Publisher: University of Georgia Press
ISBN: 082031692X
Category : Photography
Languages : en
Pages : 134
Book Description
In the middle years of the Great Depression, Erskine Caldwell and photographer Margaret Bourke-White spent eighteen months traveling across the back roads of the Deep South--from South Carolina to Arkansas--to document the living conditions of the sharecropper. Their collaboration resulted in You Have Seen Their Faces, a graphic portrayal of America's desperately poor rural underclass. First published in 1937, it is a classic comparable to Jacob Riis's How the Other Half Lives, and James Agee and Walker Evans's Let Us Now Praise Famous Men, which it preceded by more than three years. Caldwell lets the poor speak for themselves. Supported by his commentary, they tell how the tenant system exploited whites and blacks alike and fostered animosity between them. Bourke-White, who sometimes waited hours for the right moment, captures her subjects in the shacks where they lived, the depleted fields where they plowed, and the churches where they worshipped.
Rural Wit and Wisdom
Author: Jerry Apps
Publisher: Fulcrum Publishing
ISBN: 1938486773
Category : Humor
Languages : en
Pages : 221
Book Description
In an updated and expanded edition of a timeless classic, bestselling author Jerry Apps has written and collected oft-spoken phrases, observations, comments, and conundrums celebrating country life and rural living. Black and white photographs by Steve Apps, an award-winning photojournalist, complement the text that offers humorous, touching, and unique glimpses into the lighter side of life in the Midwest.
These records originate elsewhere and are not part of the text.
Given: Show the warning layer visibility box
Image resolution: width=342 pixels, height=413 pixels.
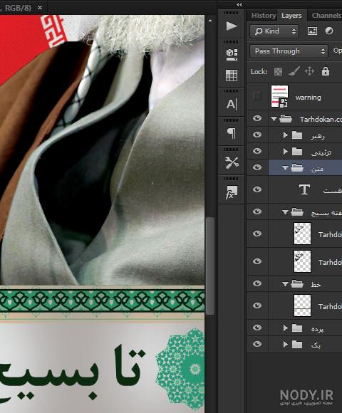Looking at the screenshot, I should 257,96.
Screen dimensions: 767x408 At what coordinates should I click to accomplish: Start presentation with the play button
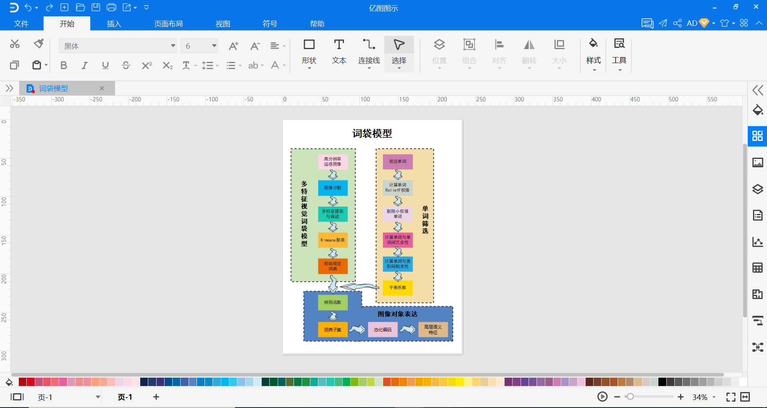pos(602,397)
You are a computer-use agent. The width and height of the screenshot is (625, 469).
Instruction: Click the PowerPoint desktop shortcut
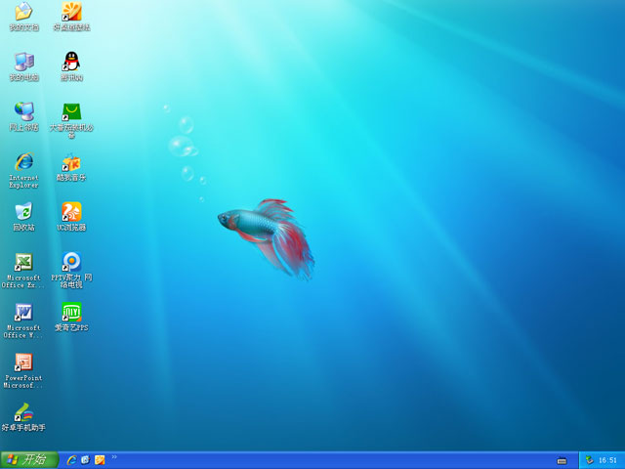[x=23, y=362]
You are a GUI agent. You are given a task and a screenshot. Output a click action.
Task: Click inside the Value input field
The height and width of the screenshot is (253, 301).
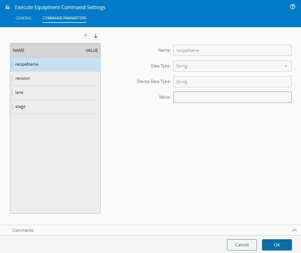[232, 97]
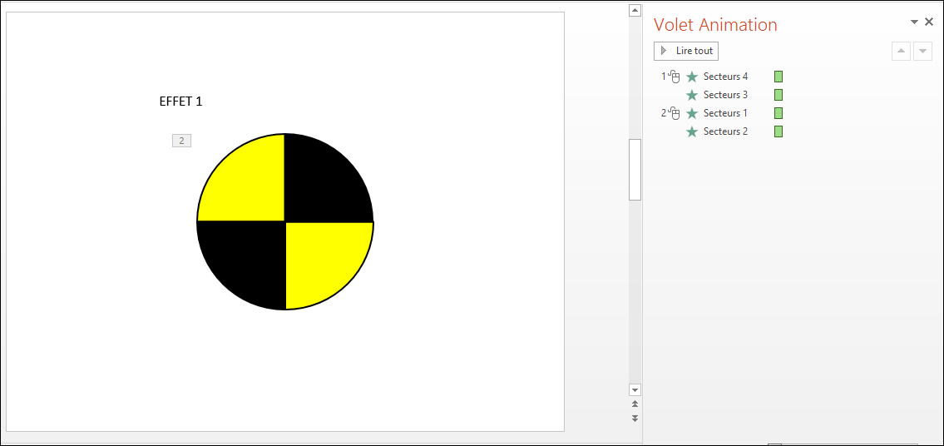Click the green timing bar of Secteurs 1

(x=778, y=113)
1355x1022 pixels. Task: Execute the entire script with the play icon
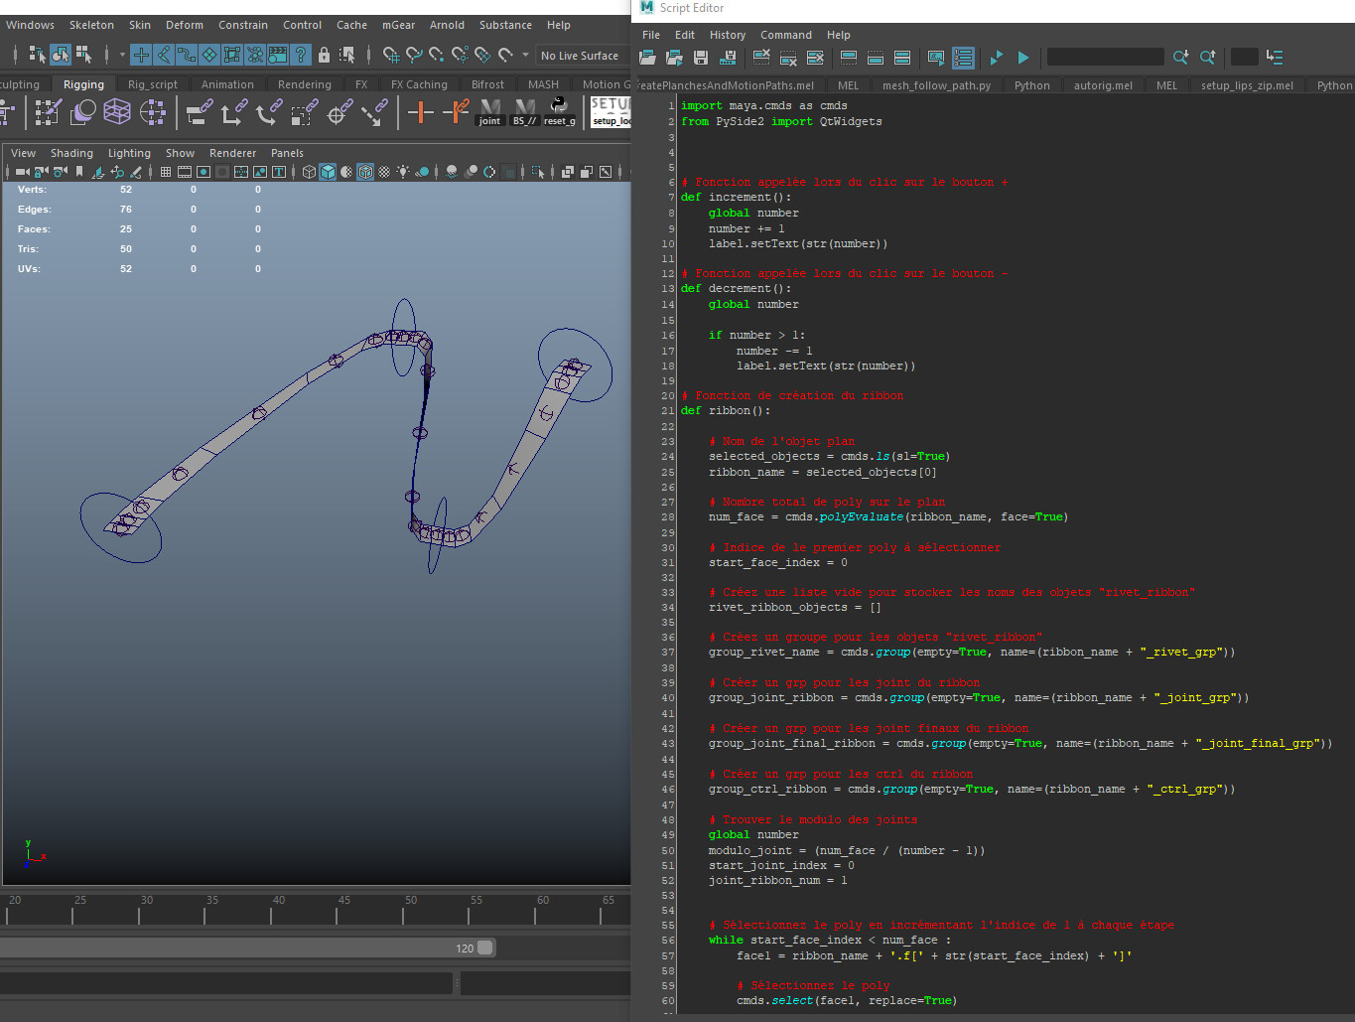[x=1023, y=58]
Publisher: Fulcrum Publishing
ISBN: 1938486773
Category : Humor
Languages : en
Pages : 221
Book Description
In an updated and expanded edition of a timeless classic, bestselling author Jerry Apps has written and collected oft-spoken phrases, observations, comments, and conundrums celebrating country life and rural living. Black and white photographs by Steve Apps, an award-winning photojournalist, complement the text that offers humorous, touching, and unique glimpses into the lighter side of life in the Midwest.
Rural Hours
Author: Susan Fenimore Cooper
Publisher: University of Georgia Press
ISBN: 0820320005
Category : Nature
Languages : en
Pages : 381
Book Description
RURAL HOURS (1850) is one of the earliest pieces of American nature writing and the first by a woman--the daughter of James Fenimore Cooper--who reveals her ideal society as a rural one, carefully poised between the receding wilderness and a looming industrialization. This first full printing since 1876 restores passages earlier deleted.
Publisher: University of Georgia Press
ISBN: 0820320005
Category : Nature
Languages : en
Pages : 381
Book Description
RURAL HOURS (1850) is one of the earliest pieces of American nature writing and the first by a woman--the daughter of James Fenimore Cooper--who reveals her ideal society as a rural one, carefully poised between the receding wilderness and a looming industrialization. This first full printing since 1876 restores passages earlier deleted.